Jami Mosque of Taluak is one of the oldest mosques in Indonesia, located in Taluak IV Suku Nagari, Banuhampu District, Agam Regency, West Sumatra. The location of the mosque is close to the border of Bukittinggi, thus it is also known as Jamik Taluak Mosque Bukittinggi.

Construction of the mosque was initiated by Haji Abdul Majid in 1860. It was originally made with wooden roofs. The mosque had suffered some significant damage caused by earthquakes, most recently the 2007 Sumatra earthquake, which resulted in severe damage to the mosque. Despite several improvements and repairs, the authenticity of the mosque is well maintained.

The architecture of the mosque as a whole is influenced by the Minangkabau style. Arabic influence came later with the construction of minarets and facade. With its architecture, the mosque also became one of the most photographed mosques during the time of Dutch Colonization, and the photos are collected by Tropenmuseum in Amsterdam, Netherlands today.

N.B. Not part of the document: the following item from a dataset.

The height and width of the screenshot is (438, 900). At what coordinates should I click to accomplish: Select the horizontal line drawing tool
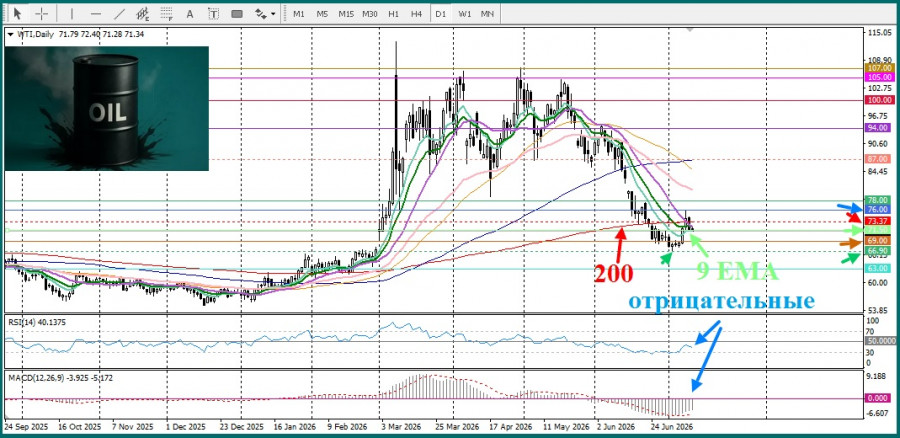pos(96,13)
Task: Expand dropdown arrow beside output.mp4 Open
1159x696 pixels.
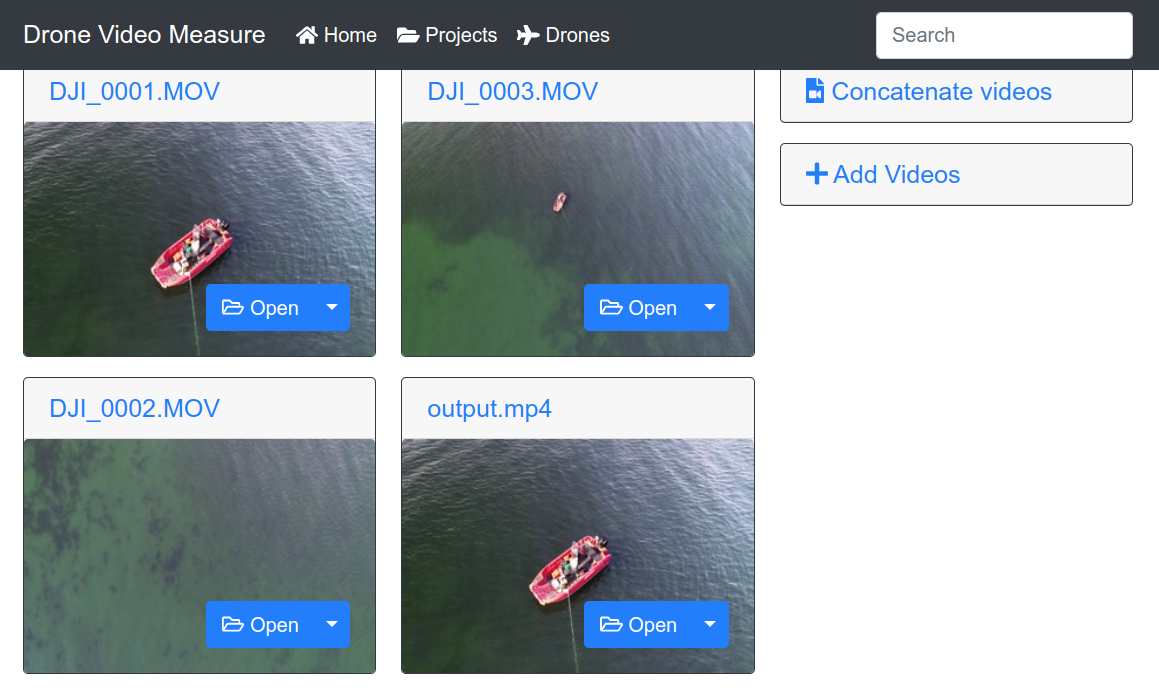Action: (710, 624)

Nowadays, apart from being used for Islamic worshiping activities, this one-floor mosque is also used as a place for religious education for the community. It also has become one of the most well known tourist attractions in Agam Regency as well as in the city of Bukittinggi.

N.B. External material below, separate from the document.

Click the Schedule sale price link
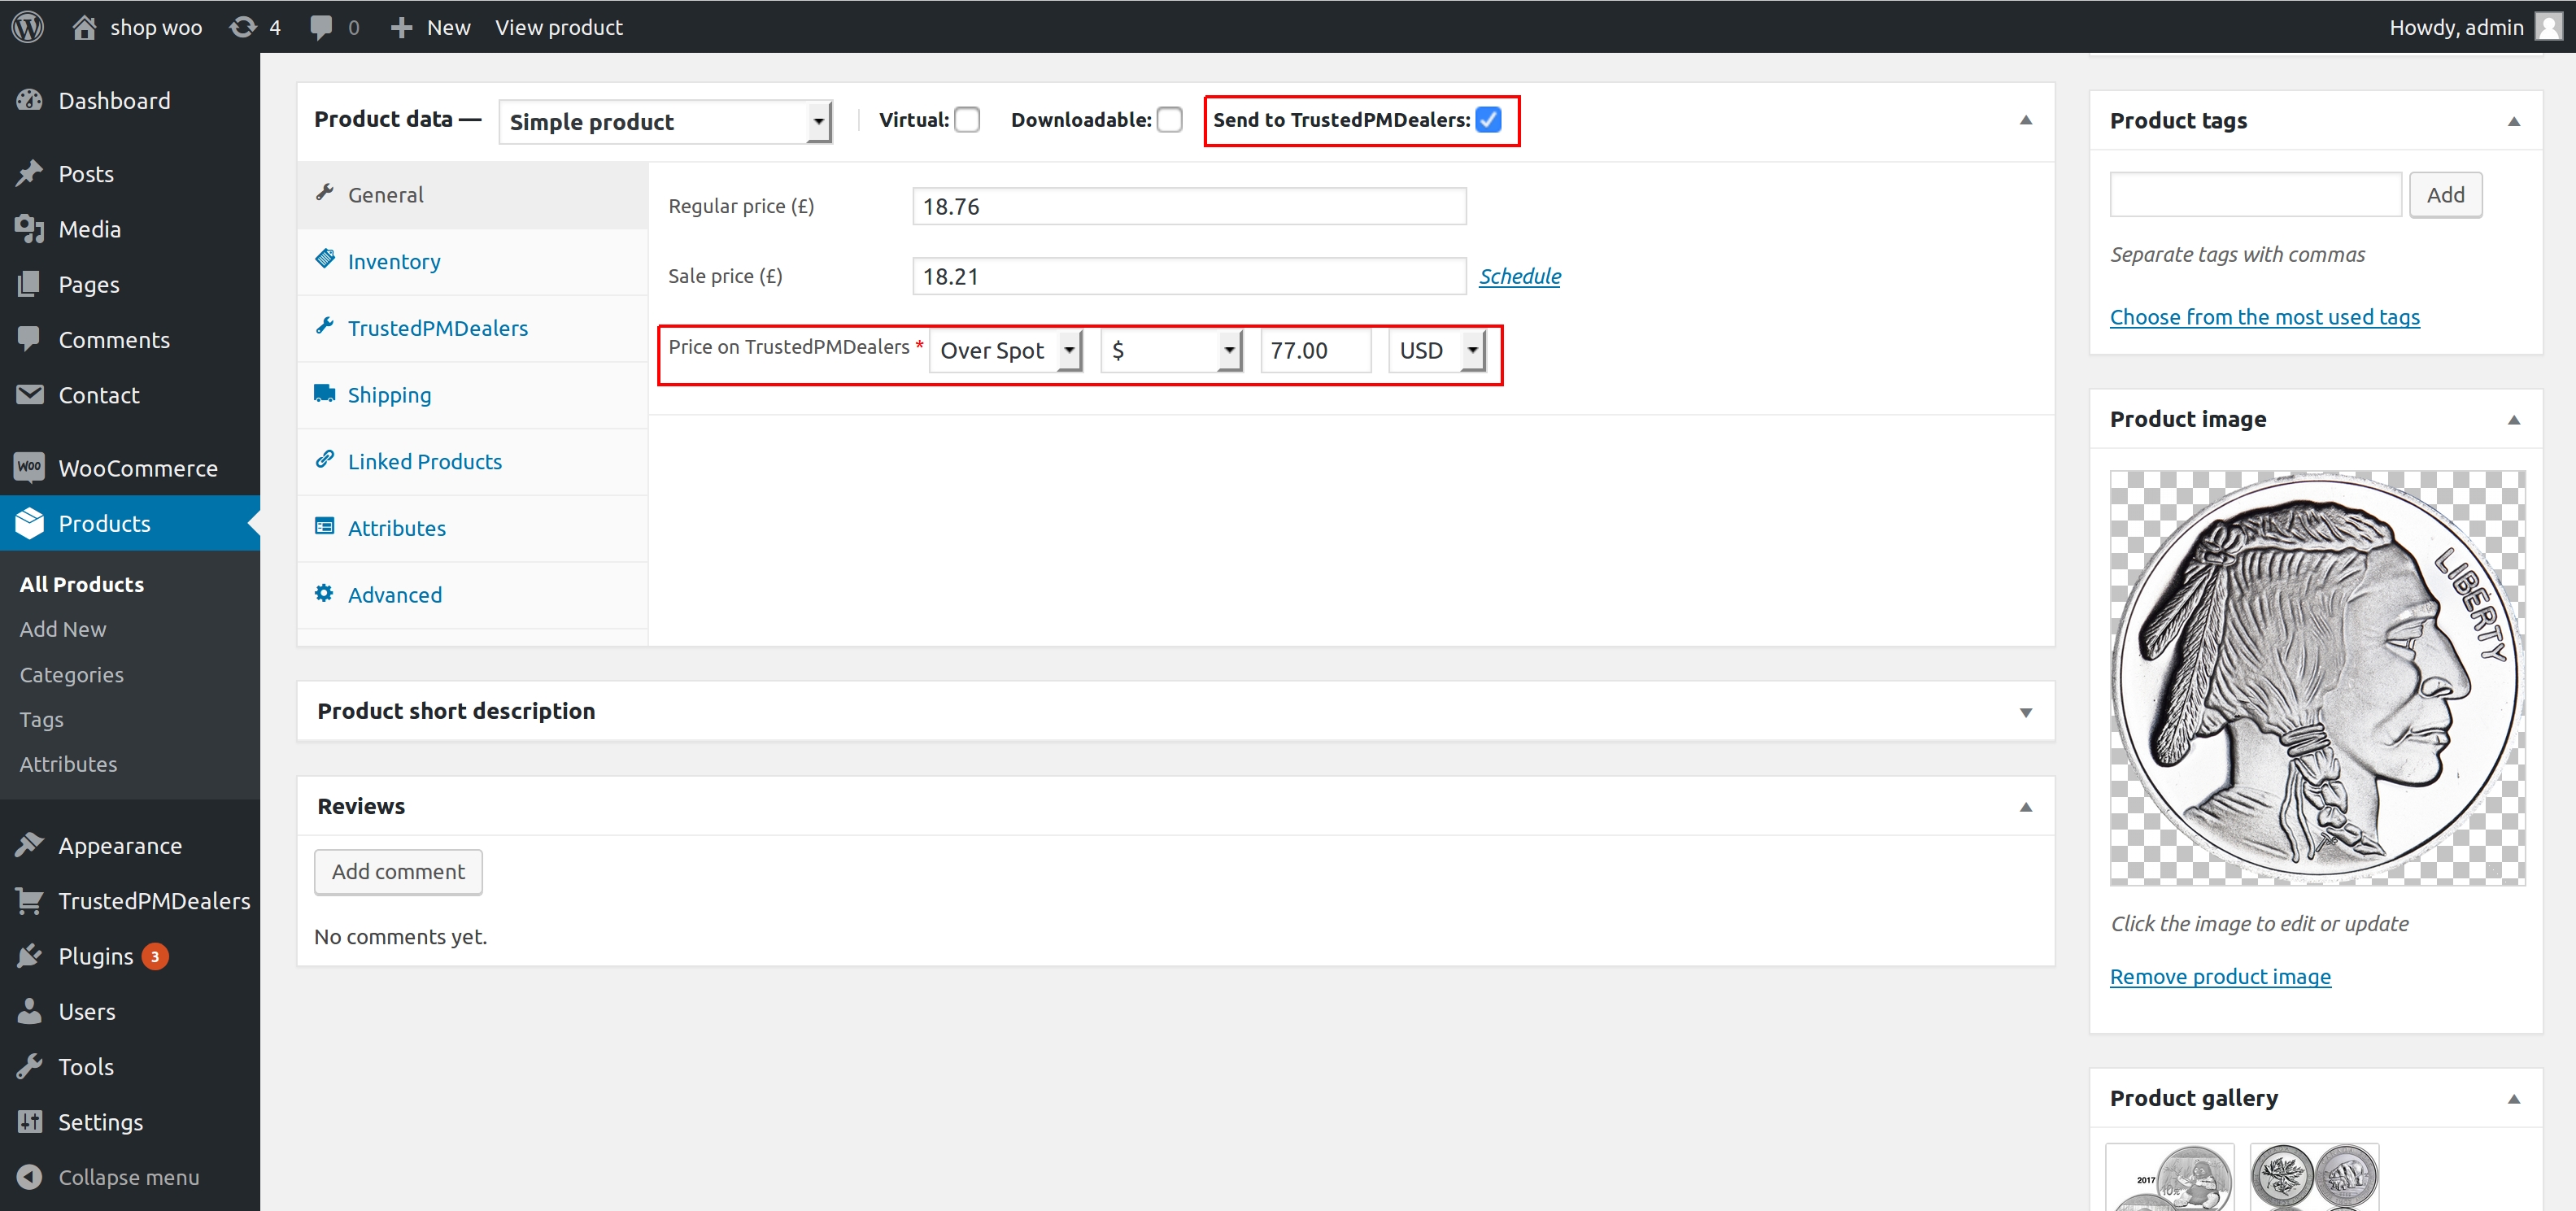 point(1519,276)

Jamik Taluak Mosque Bukittinggi is currently under the management of the Archaeological Heritage Conservation Agency (BP3) oversees West Sumatra, Riau and Riau Islands.

== Architecture ==
The main building of this mosque, which is a prayer room, has an area of 13 square meters. To the direction of southeast, there is a porch which serves as a transition area from the outside to the inside with a length of 13 meters and 3 meters wide. The porch is not a front porch however, as it has walls and some windows. The entry stairs leading to the porch are not located in the center of the facade, but on the left and right ends, each with its own roof. The entire roof, including the roof of the prayer hall except the minaret roof, is a pyramid-shaped staircase, commonly employed by vernacular style mosques in Indonesian archipelago. The only difference here is that it is made with a much sharper slope and a concave surface, suitable for tropical climates because it can drain the rainwater downward quicker. Each roof is made in square shape and overall it is made of three levels. Between each level, there are gaps for lighting and ventilation.

=== Minaret ===
The mosque is equipped with a minaret which stands apart from the main building, and known by the local community as "manaruh (lighthouse)". Although it is not yet known exactly when the minaret was built, it was recorded that minarets of the similar forms were introduced to Minangkabau people in the early nineteenth century by a number of Islamic reformers known as the Padri.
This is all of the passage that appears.